A graduate student in professor Nicola Bezzo’s Autonomous Mobile Robots Lab at the University of Virginia School of Engineering and Applied Science was recently part of a team that devised what it believes is a new way for coordinated robot activity to respond when the unexpected happens.
Lauren Bramblett, a U.S. Air Force officer who earned her Ph.D. in systems and information engineering in the summer, was the first author on the paper detailing the strategy, which relies upon robots’ knowledge and beliefs about each other's likely next steps and ability to perform them.
Bramblett presented the paper at the prestigious International Conference on Intelligent Robots and Systems, which was held Oct. 14-18 at the ADNEC Centre in Abu Dhabi, UAE. The paper is slated to appear in the Proceedings of the Institute of Electrical and Electronics Engineers online.
“This research offers a way to modify multi-robot systems so they can complete tasks efficiently and adapt on the go — even when communication between robots is limited or interrupted,” Bramblett said.
A More Effective Algorithmic Approach
Humans deploy robot groups for all sorts of reasons. Schools of robot fish approximate the activity of real fish so that scientists can better understand aquatic systems. Teams of roving robots sow seeds in the ground on large farms. Drone swarms scout for missing people or drop emergency aid following natural disasters.
But like any other system, multi-agent robot systems can fail as a group or faulter individually. One reason might be for lack of communication from a command system. Another might be from the challenges posed by obstacles that deviate from the hypotheticals in planning.
The research, which was in collaboration with Swedish researchers at Malardalen University, starts with the idea that each robot keeps a set of ongoing "beliefs" about other robots in the swarm. They not only assess their co-workers’ conditions, including ability to carry out tasks at any given moment, but also predict their co-workers’ ever-changing goals in the observed environment — what the researchers call "empathy" states.
This decentralized, or "epistemic," reasoning allows robots to adapt to tasks in real time as conversations occur between them based on their individual sensor data and machine learning programming. That includes reallocating tasks as needed.
Robots are “rewarded” for their intermittent communications by a mathematical algorithm, registering a positive, negative or zero change that indicates how well they are individually improving their performance.
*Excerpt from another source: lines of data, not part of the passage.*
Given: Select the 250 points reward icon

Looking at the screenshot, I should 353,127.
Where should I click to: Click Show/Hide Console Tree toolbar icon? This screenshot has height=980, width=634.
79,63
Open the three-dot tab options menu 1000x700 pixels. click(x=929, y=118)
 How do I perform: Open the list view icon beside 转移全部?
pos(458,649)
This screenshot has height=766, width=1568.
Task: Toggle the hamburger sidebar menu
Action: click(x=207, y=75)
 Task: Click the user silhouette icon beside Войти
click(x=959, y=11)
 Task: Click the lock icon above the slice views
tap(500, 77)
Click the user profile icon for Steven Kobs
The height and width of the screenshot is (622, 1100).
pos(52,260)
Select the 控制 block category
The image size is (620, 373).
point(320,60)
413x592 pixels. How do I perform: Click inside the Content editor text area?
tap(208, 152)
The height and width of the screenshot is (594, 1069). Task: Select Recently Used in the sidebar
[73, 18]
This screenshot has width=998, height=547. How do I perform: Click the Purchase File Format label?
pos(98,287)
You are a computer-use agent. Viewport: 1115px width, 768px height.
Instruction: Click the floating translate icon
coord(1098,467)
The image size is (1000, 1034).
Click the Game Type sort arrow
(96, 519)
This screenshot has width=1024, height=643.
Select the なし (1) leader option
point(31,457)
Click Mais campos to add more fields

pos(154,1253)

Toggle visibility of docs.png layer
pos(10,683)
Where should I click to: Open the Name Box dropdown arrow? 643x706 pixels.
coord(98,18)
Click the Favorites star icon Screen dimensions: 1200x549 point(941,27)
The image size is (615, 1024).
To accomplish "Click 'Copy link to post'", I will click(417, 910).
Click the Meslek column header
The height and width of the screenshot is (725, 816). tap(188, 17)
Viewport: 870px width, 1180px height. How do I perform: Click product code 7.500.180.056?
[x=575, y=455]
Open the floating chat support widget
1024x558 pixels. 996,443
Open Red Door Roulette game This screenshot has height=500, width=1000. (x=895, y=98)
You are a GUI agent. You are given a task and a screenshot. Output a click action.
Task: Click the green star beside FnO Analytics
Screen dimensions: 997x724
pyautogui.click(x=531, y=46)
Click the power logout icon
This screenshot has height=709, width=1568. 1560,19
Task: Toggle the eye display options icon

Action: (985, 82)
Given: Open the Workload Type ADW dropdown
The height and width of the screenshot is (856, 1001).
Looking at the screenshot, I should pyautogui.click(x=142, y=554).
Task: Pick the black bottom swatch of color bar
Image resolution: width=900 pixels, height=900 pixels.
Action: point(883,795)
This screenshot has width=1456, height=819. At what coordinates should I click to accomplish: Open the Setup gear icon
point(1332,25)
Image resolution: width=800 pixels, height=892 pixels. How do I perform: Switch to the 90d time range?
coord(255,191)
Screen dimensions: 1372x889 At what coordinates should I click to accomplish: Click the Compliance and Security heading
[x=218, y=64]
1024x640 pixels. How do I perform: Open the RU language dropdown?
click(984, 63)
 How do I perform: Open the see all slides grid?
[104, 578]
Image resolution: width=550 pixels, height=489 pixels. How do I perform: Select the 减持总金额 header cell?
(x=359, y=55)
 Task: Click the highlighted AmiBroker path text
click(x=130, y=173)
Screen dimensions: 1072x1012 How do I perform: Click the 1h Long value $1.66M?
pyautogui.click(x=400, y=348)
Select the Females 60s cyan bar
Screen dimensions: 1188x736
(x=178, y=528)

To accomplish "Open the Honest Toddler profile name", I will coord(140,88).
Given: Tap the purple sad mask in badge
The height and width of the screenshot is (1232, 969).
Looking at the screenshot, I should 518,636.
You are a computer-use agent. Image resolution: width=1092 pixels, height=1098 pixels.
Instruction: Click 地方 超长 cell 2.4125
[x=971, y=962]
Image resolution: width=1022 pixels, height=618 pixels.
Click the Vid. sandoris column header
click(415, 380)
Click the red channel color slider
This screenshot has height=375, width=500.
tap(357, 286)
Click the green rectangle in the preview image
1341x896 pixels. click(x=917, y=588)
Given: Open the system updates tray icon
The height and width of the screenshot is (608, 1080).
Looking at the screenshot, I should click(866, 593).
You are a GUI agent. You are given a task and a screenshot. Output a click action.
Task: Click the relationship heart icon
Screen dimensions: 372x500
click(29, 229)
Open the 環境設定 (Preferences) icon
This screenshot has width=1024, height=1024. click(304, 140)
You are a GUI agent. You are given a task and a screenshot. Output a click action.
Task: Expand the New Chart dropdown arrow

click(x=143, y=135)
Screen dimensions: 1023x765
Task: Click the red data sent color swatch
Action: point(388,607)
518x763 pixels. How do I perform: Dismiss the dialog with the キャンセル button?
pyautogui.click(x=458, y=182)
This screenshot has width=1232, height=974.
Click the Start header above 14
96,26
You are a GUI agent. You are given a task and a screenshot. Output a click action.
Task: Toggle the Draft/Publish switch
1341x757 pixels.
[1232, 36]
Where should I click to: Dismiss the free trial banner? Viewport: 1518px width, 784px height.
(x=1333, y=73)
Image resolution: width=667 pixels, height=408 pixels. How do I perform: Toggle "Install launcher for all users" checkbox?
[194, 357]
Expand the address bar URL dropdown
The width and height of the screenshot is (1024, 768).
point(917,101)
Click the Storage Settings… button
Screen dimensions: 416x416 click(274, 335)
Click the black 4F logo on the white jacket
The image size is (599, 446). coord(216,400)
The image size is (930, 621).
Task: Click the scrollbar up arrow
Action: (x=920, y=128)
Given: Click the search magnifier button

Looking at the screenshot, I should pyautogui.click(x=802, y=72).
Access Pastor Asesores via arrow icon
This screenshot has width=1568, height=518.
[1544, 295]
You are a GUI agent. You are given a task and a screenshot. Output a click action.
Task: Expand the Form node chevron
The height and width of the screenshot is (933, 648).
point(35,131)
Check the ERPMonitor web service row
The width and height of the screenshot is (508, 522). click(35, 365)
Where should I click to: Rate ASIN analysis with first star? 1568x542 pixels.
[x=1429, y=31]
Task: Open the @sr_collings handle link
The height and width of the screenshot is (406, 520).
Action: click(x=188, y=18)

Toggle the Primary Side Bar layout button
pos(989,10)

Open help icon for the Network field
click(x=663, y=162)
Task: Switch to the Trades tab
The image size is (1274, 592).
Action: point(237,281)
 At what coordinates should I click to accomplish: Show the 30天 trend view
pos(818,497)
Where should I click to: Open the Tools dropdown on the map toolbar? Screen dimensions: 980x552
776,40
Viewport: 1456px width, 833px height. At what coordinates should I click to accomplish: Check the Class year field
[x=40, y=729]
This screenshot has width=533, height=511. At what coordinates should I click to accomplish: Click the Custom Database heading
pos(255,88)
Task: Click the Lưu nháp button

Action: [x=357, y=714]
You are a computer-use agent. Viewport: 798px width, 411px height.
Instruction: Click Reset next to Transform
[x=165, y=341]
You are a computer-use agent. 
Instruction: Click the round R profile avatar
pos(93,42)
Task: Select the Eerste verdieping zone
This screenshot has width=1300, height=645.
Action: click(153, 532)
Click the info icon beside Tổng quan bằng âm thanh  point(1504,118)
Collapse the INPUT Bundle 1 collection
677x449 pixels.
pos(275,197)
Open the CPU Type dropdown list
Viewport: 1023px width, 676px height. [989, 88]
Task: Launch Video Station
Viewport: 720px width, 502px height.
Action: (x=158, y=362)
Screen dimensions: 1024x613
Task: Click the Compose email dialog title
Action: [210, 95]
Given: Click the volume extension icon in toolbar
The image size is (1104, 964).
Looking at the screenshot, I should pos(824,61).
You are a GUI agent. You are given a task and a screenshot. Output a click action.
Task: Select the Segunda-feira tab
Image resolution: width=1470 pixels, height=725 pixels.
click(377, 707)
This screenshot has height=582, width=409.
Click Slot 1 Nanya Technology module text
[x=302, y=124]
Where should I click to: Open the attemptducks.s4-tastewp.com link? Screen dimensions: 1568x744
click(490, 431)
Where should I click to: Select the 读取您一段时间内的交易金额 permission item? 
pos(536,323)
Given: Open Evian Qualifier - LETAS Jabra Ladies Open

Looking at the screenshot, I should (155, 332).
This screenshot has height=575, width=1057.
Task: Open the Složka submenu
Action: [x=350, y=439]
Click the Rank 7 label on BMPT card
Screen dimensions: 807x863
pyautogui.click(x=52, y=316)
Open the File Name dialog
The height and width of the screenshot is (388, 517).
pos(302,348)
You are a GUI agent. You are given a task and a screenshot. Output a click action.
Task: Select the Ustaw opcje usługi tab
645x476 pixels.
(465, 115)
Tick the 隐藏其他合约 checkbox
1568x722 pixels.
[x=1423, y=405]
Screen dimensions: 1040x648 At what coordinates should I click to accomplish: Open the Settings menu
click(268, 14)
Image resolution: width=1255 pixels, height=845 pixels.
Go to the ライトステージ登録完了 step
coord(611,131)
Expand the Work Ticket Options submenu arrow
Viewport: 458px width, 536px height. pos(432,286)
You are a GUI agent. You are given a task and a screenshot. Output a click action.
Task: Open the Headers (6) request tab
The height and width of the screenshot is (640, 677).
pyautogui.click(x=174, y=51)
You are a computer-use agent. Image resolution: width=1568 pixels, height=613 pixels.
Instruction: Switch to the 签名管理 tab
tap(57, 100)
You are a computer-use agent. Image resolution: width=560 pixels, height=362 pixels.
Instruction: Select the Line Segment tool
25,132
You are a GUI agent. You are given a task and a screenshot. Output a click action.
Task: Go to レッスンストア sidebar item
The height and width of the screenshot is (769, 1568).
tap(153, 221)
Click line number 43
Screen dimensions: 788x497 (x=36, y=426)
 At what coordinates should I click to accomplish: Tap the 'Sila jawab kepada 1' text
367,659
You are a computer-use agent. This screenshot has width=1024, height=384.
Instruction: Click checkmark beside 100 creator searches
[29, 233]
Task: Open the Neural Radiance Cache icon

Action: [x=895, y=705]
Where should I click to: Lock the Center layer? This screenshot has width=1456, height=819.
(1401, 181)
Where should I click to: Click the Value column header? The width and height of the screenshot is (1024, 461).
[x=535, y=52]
Thanks to this intermittent communication, robots can assess if everything is working as expected and, if not, they can decide either to inform others or to try to find the missing teammate.
“This is the first study, as far as we know, to combine theory of mind-based decision-making with real-time task adjustments when communication between robots is spotty,” Bezzo said.
‘On the Fly’ Sims and Crazyflies
In computer simulations of their approach, gaming out the movements of multiple robots working together, the algorithm demonstrated better on-the-fly task completion than traditional task allocation and planning methods.
And the approach performed increasingly better than the comparison group as some robot co-workers were “disconnected” and unable to help complete the tasks.
The algorithm also demonstrated its success practically when deployed on real Crazyflies drones to complete tasks when they encountered unforeseen failures during their run time.
“Robust Online Epistemic Replanning of Multi-Robot Missions,” available in draft form at ARXIV, was authored by Bramblett, Branko Miloradovic, Patrick Sherman, Alessandro V. Papadopoulos and Bezzo.